:: PROBLEM 1 ::
From the EWEA newsletter excerpt, output the passage starting at "Thomas Becker" and ending at "renewable energy sources.", reproduced word for word.
:: PROBLEM 2 ::
According to the EWEA newsletter excerpt, why does EWEA object to the commission's plan to bring the Market Stability Reserve into force in 2021? Answer in one to three sentences.
:: PROBLEM 3 ::
Resume the EWEA newsletter excerpt on the Emissions Trading System, picking up right after its final sentence.

:: TEXT EXTRACT ::
The Energy Union, which was little more than a catchphrase in a Financial Times editorial a few months ago, will now get a dedicated commissioner, former Slovenian Prime Minister Alenka Bratušek. This news has been welcomed in many quarters as Heads of State and policymakers continue to project their own vision on what remains an ill-defined concept. One of EWEA’s first tasks will be to convince Ms. Bratušek that the transition towards home-grown renewable energy is at the centre of such a union.

Furthermore, Mr. Juncker has made another surprising move to combine the climate change and energy portfolios under the leadership of Spain’s former Environment and Agriculture Minister Miguel Arias Cañete. I welcome this decision wholeheartedly and I fervently believe that energy and climate policies should work in tandem and should not be conceived in silos. This is exactly the logic that led the previous Commission to hail a dysfunctional Emissions Trading System as the flagship policy for climate and energy while ignoring the plight of a European energy sector that continues to be plagued by instability.

I would also like to take this opportunity to welcome EWEA’s new Chairman Dr. Markus Tacke, Chief Executive Officer of Siemens Wind Power. We are delighted with this appointment and Dr. Tacke will bring a wealth of experience to our association. In addition, EWEA has confirmed its new statutes following discussions with our members on 30 September 2014. Please click here for the full details.

Finally, this newsletter is for you, our members. Please consider this a forum for feedback and debate. We welcome your insights and suggestions for future features and articles.

Thomas Becker

Chief Executive Officer of the European Wind Energy Association


#EUETS fix is hot topic for Brussels lawmakers

By Oliver Joy

One topic that is rarely out of the headlines in Brussels is the potential reform – nay, the complete overhaul -- of the European Union’s Emissions Trading System (ETS).

Since its inception in 2005, the ETS has represented a crucial policy area for political advisers at EWEA, despite the system falling short on its promise to put a meaningful price on carbon emissions and drive further investment into renewable energy sources. 

Now, with a fresh-faced European Commission, a recently elected Parliament and the start of legislative work in the environment and industry committees, EWEA is confident that there is an appetite for change in the world’s largest carbon market among policymakers.  

At the time of writing, the number of excess permits in the ETS stood at around 2.1 billion and emitting a tonne of carbon would cost about the same as an upscale Belgian beer on the terraces of Place du Luxembourg outside the parliament in Brussels. 

The alarming oversupply of permits is paralysing the market and choking the carbon price, rendering the European Commission’s flagship tool to combat climate change impotent and ineffective.    

Enter the Market Stability Reserve (MSR). EWEA is calling for the early launch of an automatic stability mechanism that will ensure balance between supply and demand over the long-term and spur a higher carbon price before 2020. While the commission has recognised the need for structural reform, it has set a date of 2021 for the MSR to come into force. Not only is this too late but it also risks a fossil fuel lock-in for EU Member States as financiers and energy companies invest in new high-polluting power plants. 

The commission’s back-loading measure, intended to provide short-term relief to the market by removing 900 million excess permits, has failed to significantly stimulate the carbon price and is a ticking time bomb for 2018, when the same permits are due to return to the market gradually.

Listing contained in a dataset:
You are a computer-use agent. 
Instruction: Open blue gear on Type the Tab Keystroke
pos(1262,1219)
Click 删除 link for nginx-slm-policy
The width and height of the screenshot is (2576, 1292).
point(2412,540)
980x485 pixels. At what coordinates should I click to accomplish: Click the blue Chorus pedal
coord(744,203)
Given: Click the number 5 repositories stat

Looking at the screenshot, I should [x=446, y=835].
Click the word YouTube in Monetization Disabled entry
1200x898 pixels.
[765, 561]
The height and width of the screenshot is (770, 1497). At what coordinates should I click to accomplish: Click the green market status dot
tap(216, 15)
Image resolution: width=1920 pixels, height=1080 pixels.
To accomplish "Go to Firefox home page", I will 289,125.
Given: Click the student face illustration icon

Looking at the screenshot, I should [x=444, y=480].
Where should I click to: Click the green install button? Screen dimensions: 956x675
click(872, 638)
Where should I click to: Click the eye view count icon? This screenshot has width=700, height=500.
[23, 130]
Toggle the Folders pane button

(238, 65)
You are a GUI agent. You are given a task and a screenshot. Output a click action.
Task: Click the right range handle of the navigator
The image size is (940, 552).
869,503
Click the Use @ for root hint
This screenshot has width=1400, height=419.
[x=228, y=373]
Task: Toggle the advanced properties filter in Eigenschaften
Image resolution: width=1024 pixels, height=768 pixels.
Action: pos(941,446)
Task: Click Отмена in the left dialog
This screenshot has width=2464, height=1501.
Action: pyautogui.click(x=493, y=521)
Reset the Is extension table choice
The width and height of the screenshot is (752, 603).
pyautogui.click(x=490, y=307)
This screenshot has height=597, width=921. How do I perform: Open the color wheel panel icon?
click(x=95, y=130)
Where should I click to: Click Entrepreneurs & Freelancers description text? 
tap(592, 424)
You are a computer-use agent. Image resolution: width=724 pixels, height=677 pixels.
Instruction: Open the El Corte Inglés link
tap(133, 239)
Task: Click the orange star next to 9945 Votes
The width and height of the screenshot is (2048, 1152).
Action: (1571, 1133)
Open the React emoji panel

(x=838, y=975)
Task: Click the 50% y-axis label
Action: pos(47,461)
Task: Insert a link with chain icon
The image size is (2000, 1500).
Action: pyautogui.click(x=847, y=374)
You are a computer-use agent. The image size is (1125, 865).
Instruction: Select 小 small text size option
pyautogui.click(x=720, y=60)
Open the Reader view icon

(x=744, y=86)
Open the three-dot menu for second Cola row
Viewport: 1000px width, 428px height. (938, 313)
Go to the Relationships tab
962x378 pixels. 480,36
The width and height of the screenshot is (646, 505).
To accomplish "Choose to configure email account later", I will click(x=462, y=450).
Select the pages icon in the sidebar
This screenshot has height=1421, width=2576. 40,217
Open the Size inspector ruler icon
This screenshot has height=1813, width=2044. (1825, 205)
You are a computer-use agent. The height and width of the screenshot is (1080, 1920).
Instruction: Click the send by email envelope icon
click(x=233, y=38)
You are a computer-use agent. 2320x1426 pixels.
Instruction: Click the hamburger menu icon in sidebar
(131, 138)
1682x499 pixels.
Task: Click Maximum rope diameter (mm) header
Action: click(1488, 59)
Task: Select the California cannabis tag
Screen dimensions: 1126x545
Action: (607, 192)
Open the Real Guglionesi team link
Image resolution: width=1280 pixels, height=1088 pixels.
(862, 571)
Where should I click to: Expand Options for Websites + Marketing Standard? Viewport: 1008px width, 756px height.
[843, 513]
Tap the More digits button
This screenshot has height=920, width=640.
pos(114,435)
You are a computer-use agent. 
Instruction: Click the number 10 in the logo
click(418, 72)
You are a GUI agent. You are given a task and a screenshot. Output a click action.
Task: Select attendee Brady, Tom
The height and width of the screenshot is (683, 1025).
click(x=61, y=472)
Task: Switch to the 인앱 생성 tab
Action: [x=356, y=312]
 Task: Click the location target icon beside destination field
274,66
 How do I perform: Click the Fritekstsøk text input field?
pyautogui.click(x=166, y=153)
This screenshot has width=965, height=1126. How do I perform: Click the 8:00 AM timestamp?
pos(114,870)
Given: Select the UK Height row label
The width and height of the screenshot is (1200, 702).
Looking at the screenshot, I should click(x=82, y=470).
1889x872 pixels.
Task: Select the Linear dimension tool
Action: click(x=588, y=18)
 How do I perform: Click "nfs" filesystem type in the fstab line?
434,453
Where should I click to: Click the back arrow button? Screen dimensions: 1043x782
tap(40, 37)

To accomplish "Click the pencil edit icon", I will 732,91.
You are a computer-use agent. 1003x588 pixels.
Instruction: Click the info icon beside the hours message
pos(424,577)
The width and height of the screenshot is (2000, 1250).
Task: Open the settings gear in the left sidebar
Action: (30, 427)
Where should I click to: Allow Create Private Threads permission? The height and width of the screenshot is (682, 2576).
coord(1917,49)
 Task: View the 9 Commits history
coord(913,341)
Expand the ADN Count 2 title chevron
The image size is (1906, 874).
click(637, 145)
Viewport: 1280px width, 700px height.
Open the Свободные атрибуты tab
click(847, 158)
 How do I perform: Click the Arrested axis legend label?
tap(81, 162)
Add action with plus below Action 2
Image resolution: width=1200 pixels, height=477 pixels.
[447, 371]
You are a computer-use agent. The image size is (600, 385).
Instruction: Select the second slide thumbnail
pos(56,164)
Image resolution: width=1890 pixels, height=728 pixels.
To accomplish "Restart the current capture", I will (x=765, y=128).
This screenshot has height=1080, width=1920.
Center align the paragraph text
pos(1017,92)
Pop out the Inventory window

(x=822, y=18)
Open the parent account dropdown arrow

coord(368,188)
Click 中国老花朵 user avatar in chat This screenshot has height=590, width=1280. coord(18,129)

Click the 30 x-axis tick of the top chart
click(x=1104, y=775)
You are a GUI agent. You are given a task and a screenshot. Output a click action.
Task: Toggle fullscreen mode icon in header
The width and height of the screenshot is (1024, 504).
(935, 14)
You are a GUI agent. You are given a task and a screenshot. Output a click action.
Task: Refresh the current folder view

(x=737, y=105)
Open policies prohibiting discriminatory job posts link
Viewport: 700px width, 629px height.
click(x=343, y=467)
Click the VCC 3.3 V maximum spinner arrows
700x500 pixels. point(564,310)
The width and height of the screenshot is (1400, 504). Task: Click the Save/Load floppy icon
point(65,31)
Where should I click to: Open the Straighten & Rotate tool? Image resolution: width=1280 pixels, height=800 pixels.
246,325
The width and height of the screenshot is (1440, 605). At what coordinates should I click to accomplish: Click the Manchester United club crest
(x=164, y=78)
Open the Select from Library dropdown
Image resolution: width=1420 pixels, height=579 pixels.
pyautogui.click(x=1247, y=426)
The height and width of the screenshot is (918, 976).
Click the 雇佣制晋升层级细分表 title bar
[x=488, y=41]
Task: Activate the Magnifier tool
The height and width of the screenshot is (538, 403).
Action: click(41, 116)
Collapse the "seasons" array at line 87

:: RESPONSE 1 ::
Thomas Becker

Chief Executive Officer of the European Wind Energy Association


#EUETS fix is hot topic for Brussels lawmakers

By Oliver Joy

One topic that is rarely out of the headlines in Brussels is the potential reform – nay, the complete overhaul -- of the European Union’s Emissions Trading System (ETS).

Since its inception in 2005, the ETS has represented a crucial policy area for political advisers at EWEA, despite the system falling short on its promise to put a meaningful price on carbon emissions and drive further investment into renewable energy sources.

:: RESPONSE 2 ::
EWEA considers 2021 too late for the Market Stability Reserve. It also says the delay risks a fossil fuel lock-in for EU Member States, because financiers and energy companies would invest in new high-polluting power plants in the meantime.

:: RESPONSE 3 ::
Joël Meggelaars, EWEA’s political affairs adviser for climate change and the environment, said: “The failure of the EU’s institutions to realise a quick fix through back-loading proves how difficult any discussion on ETS reform is. The good news is that the ETS Market Stability Reserve can avoid another back-loading debate, as it will make the system automatically more adaptable to changing market circumstances.”

In addition to the early introduction of the MSR, preferably in 2016, EWEA is also advocating additional measures to create scarcity in the market and establish a long-term price signal for investors. The removal of surplus allowances or preventing the return of back-loaded allowances to the market are just two of the options open to policymakers. 

The governments in both the UK and Germany have echoed these sentiments. 

In April, UK Secretary of State for Climate and Energy Ed Davey called for the cancellation of a “significant” number of surpluses and Germany’s Environment Minister Barbara Hendricks has backed the introduction of the MSR by 2017. 

While in the parliament, Belgian MEP Ivo Belet, a centre-right member of the environment committee, said a deal on a carbon-fix this year is uncertain but policymakers will listen to all stakeholders, including industry groups, and vote on the issue as soon as possible.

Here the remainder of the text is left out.